1HNMR (DMSO-d6, 400 MHz) δ: 1.52 (m, 6H), 1.67 (m, 2H), 1.90 (m, 2H), 2.32 (m, 2H), 2.70-2.82 (m, 4H), 3.23 (m, 1H), 3.76 (m, 1H), 4.13 (s, 3H), 5.25 (m, 1H), 7.10 (dd, 1H), 7.49 (d, 1H), 7.90 (d, 1H), 7.93 (d, 1H), 8.11 (d, 1H), 8.25 (m, 1H), 8.35 (d, 1H).
LRMS: m/z (APCl+) 586 [MNa]+
Microanalysis found: C, 50.60; H, 5.11; N, 12.23. C24H29N5O5S3;0.1H2O requires C, 50.97; H, 5.20; N, 12.38%.

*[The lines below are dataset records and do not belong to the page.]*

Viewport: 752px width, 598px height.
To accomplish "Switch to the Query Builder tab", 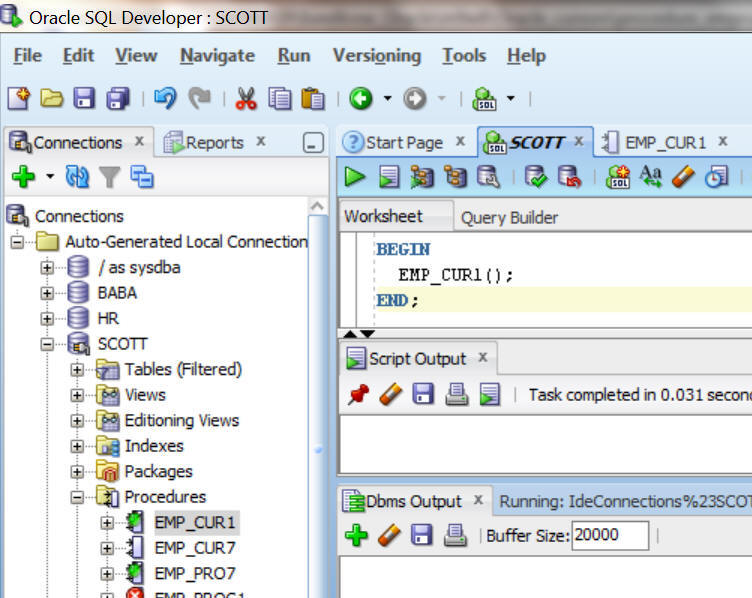I will tap(509, 217).
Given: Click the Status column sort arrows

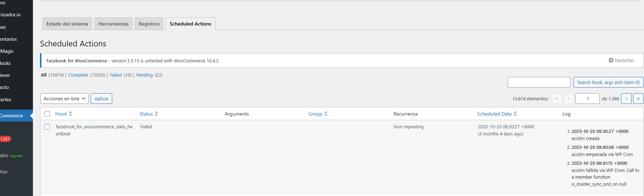Looking at the screenshot, I should point(156,114).
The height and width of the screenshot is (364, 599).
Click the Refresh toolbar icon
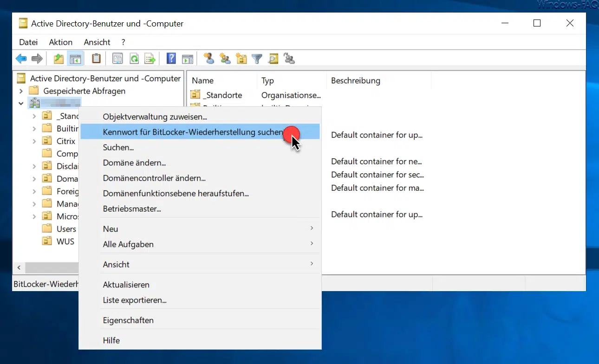coord(134,59)
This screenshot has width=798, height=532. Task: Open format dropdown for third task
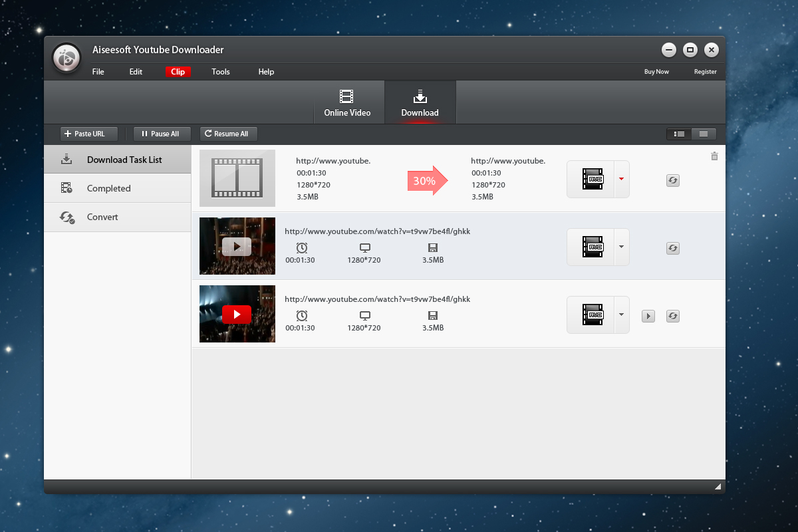(x=621, y=315)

Preparation 91 Syn-N-[4-(2-methoxy-5-methyl-benzenesulfonylamino)-cyclohexyl]-2-(tetrahydro-thiopyran-4-yloxy)-nicotinamide
The amine hydrochloride from preparation 18 (500 mg, 1.34 mmol) was dissolved in dichloromethane, the solution washed with 1N sodium hydroxide solution, then dried (MgSO4) and evaporated under reduced pressure.

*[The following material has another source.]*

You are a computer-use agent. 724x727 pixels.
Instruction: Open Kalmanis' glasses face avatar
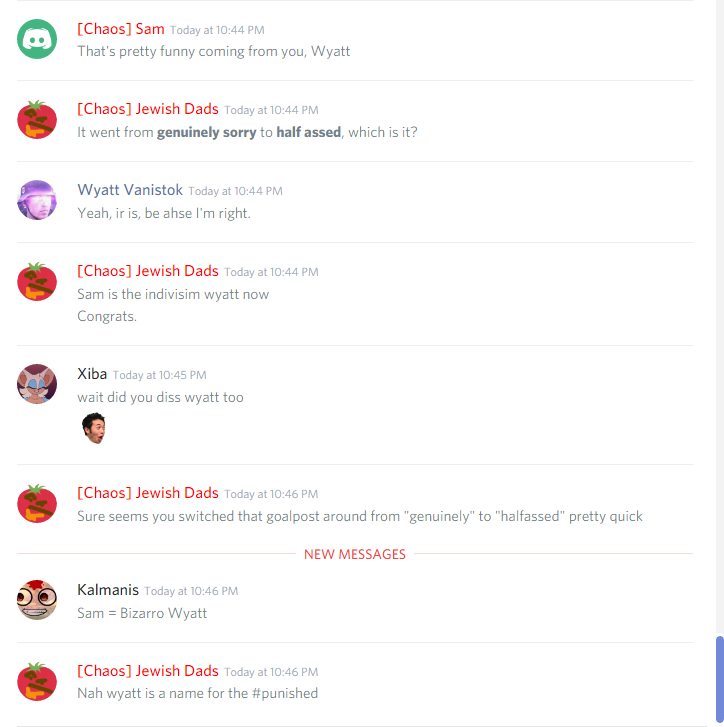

1-(3-Dimethylaminopropyl)-3-ethylcarbodiimide hydrochloride (385 mg, 2.01 mmol) was added to a solution of this amine, 1-hydroxybenzotriazole hydrate (181 mg, 1.34 mmol), 6-methoxy-m-toluenesulphonylchloride (267 mg, 1.21 mmol) and N-ethyldiisopropylamine (934 μl, 5.36 mmol) in N,N-dimethylformamide (5 ml), and the reaction stirred at room temperature for 18 hours. The mixture was evaporated under reduced pressure and the residue purified by column chromatography on silica gel using ethyl acetate:pentane (50:50) to afford the title compound as a white solid, 317 mg.

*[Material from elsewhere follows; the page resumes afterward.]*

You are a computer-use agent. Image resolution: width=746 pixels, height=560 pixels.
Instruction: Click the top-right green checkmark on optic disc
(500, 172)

1HNMR (CDCl3, 400 MHz) δ: 1.53-1.72 (m, 6H), 1.74-1.87 (m, 2H), 1.90-2.02 (m, 2H), 2.33 (s, 3H), 2.38-2.49 (m, 2H), 2.72-2.86 (m, 4H), 3.23 (brs, 1H), 3.89-4.04 (m, 4H), 5.10 (d, 1H), 5.36 (m, 1H), 6.91 (d, 1H), 7.01 (m, 1H), 7.31 (d, 1H), 7.64 (s, 1H), 7.93 (d, 1H), 8.18 (d, 1H), 8.47 (d, 1H)
LRMS: m/z ES+ 542 [MNa]+
Preparation 92 Syn-N-[4-(7-methoxy-quinoline-8-sulfonylamino)-cyclohexyl]-2-(tetrahydro-thiopyran-4-yloxy)-nicotinamide
The title compound was obtained as white crystals from the amine from preparation 18 and 7-methoxyquinoline (Syn. Comm. 2000; 30(2); 367) following the procedure as follows:
Chlorosulphonic acid (0.21 ml, 3.2 mmol) was added dropwise to ice-cooled 7-methoxyquinoline (Syn. Comm. 2000; 30(2); 367) (100 mg, 0.63 mmol), and the solution then heated to 100° C. for 1 hour. The cooled mixture was poured onto ice, sodium bicarbonate slowly added, followed by acetonitrile (30 ml) and the amine from preparation 15a (171 mg, 0.44 mmol). Triethylamine (0.2 ml, 1.44 mmol) was then added and the solution stirred at room temperature for 18 hours. The solution was evaporated under reduced pressure and the residue partitioned between dichloromethane and water. The organic layer was evaporated under reduced pressure and the residue purified by column chromatography on silica gel using dichloromethane:methanol (98:2).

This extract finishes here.